Just as aggressive voucher code sites were once an oddity before becoming the norm, vendors often run with the here when they see someone else ‘get away with it’.
The risk of black box vendors
Most of the risk in this space comes from partners who just don’t disclose what their tags collect, how long data is stored, or what it is used for. Some warning signs of a black box vendor include:
- Lack of technical documentation for tags or scripts
- Evasive answers when you ask about what they collect
- Reluctance to sign data processing agreements
- Claims of ‘proprietary methods’ to keep details private
- Cookies being dropped or read on non-conversion pages
- User and device fingerprinting carried out for no clear reason
In many cases, their internal priority is to collect as much data as possible and use it to benefit their own platform or other clients. You should be extremely cautious about giving any vendor sitewide access. Once embedded, their scripts are easy to overlook, and their data practices are difficult to trace.
Key risks include:
- Tags that scrape the entire page content and send it back to external servers.

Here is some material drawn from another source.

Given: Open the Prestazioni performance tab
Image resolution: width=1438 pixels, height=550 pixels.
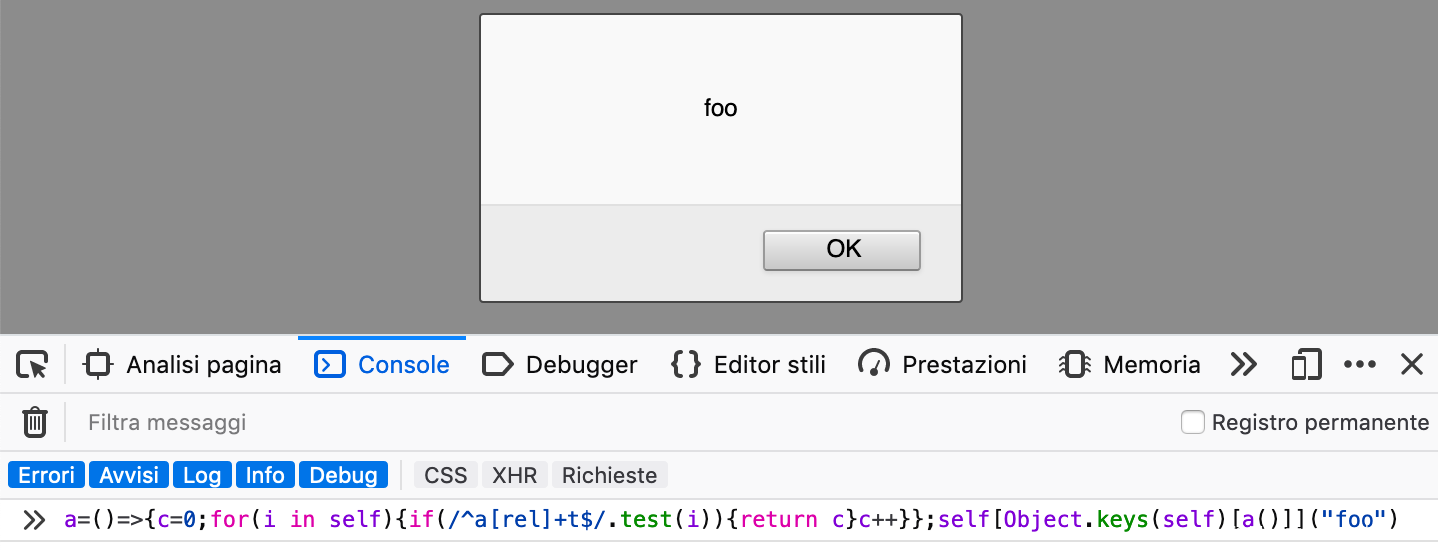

- Requesting sitewide tag placement for ‘optimisation’ but harvesting more than is required.
- Affiliate performance being used to enrich other performance marketing channels
What merchants can do
- Restrict where tags fire: Only allow tags to fire on necessary pages. Generally there are two main page types – “landing pages, and “checkout pages”. Where do your vendor tags actually need to be?
- Enforce sandboxing: One for your developers – depending on your tech stack they may be able to limit third party tags access to the rest of your site.
- Enforce DPAs and contracts: Make sure your data processing agreements strictly define how vendors can use and access data.
- Audit vendor behavior: Use browser tools and to see what each vendor’s tag is actually collecting.
At a minimum, don’t just rely on vendor promises. Audit your tags to verify what is actually happening in your web browser. Think about what your app or website pages ‘know’, and how they might be of value to dishonest vendors.
For advanced users, a HTTP header sniffer or the Dev Tools in your browser (F12) can show you exactly what’s being transmitted. I use MS Edge because it is the default browser on most Windows PCs, but since they moved to the Chromium engine most chrome apps also work on Edge. This search will get you started: Chrome Web Store – ‘http header’ search results.
For a simpler starting point, a browser extension like Ghostery can identify and flag third-party scripts and trackers in a more accessible way. Avoid the ad blocking features though.